The Inquisition into the Curious is Universal
Early Riddles
The Passion for Solving Mysteries Why is the detective story? To entertain, to interest, to amuse. It has no deeper intent, no more subtle raison d'être than to give pleasure to its readers.
It has been argued that its "awful examples" (sometimes very awful!), are meant as cautionary pictures to restrain a possible bent toward the commission of crime. It is held by some that the habit of analytical and synthetical reasoning, requisite to appreciate the solving of these fictional mysteries, is of value in training the mind to logical and correct modes of thinking; the practical application of which, in the everyday affairs of life, proves a valuable asset in the worldly struggle for success.

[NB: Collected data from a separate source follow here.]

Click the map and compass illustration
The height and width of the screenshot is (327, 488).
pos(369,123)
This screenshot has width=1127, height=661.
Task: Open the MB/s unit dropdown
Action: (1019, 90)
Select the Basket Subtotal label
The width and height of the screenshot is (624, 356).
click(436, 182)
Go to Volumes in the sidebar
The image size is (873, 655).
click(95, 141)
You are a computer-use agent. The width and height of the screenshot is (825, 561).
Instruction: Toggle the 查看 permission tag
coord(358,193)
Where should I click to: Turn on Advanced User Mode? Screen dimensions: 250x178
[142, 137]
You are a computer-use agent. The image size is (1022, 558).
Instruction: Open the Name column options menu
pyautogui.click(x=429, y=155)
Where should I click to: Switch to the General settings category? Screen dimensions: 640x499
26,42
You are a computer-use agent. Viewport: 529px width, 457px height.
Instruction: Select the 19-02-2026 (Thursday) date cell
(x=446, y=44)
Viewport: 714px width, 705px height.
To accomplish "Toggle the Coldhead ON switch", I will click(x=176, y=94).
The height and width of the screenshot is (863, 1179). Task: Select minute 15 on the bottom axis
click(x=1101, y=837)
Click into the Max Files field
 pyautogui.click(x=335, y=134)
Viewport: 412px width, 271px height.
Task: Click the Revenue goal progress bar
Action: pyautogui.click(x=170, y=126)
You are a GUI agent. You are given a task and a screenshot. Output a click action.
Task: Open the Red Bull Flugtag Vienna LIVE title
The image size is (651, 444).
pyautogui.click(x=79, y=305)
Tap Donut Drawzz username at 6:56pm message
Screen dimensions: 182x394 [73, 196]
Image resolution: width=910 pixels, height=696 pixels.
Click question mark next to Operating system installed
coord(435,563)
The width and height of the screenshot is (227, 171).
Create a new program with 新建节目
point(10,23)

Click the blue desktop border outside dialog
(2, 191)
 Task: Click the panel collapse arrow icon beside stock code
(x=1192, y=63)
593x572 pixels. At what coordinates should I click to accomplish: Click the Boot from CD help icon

According to Mr. H. E. Dudeney, in the "The Canterbury Puzzles":
"There is really a practical utility in puzzle-solving. Regular exercise is supposed to be as necessary for the brain as for the body, and in both cases it is not so much what we do as the doing of it, from which we derive benefit. Albert Smith, in one of his amusing novels, describes a woman who was convinced that she suffered from 'cobwigs on the brain.' This may be a very rare complaint, but in a more metaphorical sense, many of us are very apt to suffer from mental cobwebs, and there is nothing equal to the solving of puzzles and problems for sweeping them away. They keep the brain alert, stimulate the imagination and develop the reasoning faculties. And not only are they useful in this indirect way, but they often directly help us by teaching us some little tricks and 'wrinkles' that can be applied in the affairs of life at the most unexpected times, and in the most unexpected ways." [...]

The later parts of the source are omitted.